*Aim*. Extract the data below between the line holding "This screenshot has height=1186, width=1896." and the line holding "Action: click(280, 104)", inclusive, and repeat those lines exactly.

* START Dataset extract *

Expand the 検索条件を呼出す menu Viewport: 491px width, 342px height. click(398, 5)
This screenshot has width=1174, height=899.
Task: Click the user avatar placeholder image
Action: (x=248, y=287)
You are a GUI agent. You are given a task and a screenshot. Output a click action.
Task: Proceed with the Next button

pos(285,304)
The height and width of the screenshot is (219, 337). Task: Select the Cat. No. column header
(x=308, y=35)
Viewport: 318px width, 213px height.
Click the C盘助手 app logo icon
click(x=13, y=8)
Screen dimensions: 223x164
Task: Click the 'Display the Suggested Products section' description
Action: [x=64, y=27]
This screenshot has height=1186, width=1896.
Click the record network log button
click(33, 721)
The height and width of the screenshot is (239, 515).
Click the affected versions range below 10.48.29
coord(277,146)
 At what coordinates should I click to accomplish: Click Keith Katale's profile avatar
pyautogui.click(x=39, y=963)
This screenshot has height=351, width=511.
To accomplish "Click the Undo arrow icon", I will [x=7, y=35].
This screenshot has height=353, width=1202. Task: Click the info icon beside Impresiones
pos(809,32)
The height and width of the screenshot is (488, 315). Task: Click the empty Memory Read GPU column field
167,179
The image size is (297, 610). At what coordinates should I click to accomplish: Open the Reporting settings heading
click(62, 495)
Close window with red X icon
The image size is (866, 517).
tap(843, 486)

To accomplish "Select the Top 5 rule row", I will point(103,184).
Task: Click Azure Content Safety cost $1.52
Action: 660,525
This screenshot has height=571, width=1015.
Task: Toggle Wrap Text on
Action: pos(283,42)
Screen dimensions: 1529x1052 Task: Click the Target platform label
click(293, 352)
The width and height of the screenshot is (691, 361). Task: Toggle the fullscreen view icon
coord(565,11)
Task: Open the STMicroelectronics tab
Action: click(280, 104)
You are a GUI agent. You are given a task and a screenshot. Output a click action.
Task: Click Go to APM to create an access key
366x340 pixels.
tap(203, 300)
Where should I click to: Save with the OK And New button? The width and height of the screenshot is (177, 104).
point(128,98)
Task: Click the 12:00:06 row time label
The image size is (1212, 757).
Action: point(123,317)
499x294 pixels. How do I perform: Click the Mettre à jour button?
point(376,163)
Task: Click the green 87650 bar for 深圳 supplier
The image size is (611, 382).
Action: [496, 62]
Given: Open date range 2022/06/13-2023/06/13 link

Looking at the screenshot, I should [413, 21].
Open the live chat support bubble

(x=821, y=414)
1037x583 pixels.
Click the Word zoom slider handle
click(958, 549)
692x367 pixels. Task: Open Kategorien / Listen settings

* END Dataset extract *

*Problem solution*.
This screenshot has height=1186, width=1896.
Click the record network log button
click(33, 721)
The height and width of the screenshot is (239, 515).
Click the affected versions range below 10.48.29
coord(277,146)
 At what coordinates should I click to accomplish: Click Keith Katale's profile avatar
pyautogui.click(x=39, y=963)
This screenshot has height=351, width=511.
To accomplish "Click the Undo arrow icon", I will [x=7, y=35].
This screenshot has height=353, width=1202. Task: Click the info icon beside Impresiones
pos(809,32)
The height and width of the screenshot is (488, 315). Task: Click the empty Memory Read GPU column field
167,179
The image size is (297, 610). At what coordinates should I click to accomplish: Open the Reporting settings heading
click(62, 495)
Close window with red X icon
The image size is (866, 517).
tap(843, 486)

To accomplish "Select the Top 5 rule row", I will point(103,184).
Task: Click Azure Content Safety cost $1.52
Action: 660,525
This screenshot has height=571, width=1015.
Task: Toggle Wrap Text on
Action: pos(283,42)
Screen dimensions: 1529x1052 Task: Click the Target platform label
click(293, 352)
The width and height of the screenshot is (691, 361). Task: Toggle the fullscreen view icon
coord(565,11)
Task: Open the STMicroelectronics tab
Action: click(280, 104)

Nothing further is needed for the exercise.